Entries on where items appear:
[BEGIN]

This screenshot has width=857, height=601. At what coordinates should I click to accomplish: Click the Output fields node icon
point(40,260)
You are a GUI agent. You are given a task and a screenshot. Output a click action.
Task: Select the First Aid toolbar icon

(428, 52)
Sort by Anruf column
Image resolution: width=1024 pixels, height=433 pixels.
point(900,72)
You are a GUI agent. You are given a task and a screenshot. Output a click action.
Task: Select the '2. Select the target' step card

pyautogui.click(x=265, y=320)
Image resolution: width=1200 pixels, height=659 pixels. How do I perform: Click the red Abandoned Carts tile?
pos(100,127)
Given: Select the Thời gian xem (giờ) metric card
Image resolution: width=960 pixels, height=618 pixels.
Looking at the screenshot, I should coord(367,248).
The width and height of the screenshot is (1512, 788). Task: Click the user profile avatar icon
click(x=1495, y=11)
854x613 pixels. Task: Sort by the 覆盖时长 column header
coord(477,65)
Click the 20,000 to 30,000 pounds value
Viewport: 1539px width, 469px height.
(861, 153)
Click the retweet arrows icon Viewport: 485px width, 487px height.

[END]

PROBLEM DESCRIPTION: Rewrite all of the entries above, substituting "interface agent" for every occurrence of "GUI agent" and keeping everything else identical.

CORRECT RESULT:
This screenshot has width=857, height=601. At what coordinates should I click to accomplish: Click the Output fields node icon
point(40,260)
You are a interface agent. You are given a task and a screenshot. Output a click action.
Task: Select the First Aid toolbar icon

(428, 52)
Sort by Anruf column
Image resolution: width=1024 pixels, height=433 pixels.
point(900,72)
You are a interface agent. You are given a task and a screenshot. Output a click action.
Task: Select the '2. Select the target' step card

pyautogui.click(x=265, y=320)
Image resolution: width=1200 pixels, height=659 pixels. How do I perform: Click the red Abandoned Carts tile?
pos(100,127)
Given: Select the Thời gian xem (giờ) metric card
Image resolution: width=960 pixels, height=618 pixels.
Looking at the screenshot, I should coord(367,248).
The width and height of the screenshot is (1512, 788). Task: Click the user profile avatar icon
click(x=1495, y=11)
854x613 pixels. Task: Sort by the 覆盖时长 column header
coord(477,65)
Click the 20,000 to 30,000 pounds value
Viewport: 1539px width, 469px height.
(861, 153)
Click the retweet arrows icon Viewport: 485px width, 487px height.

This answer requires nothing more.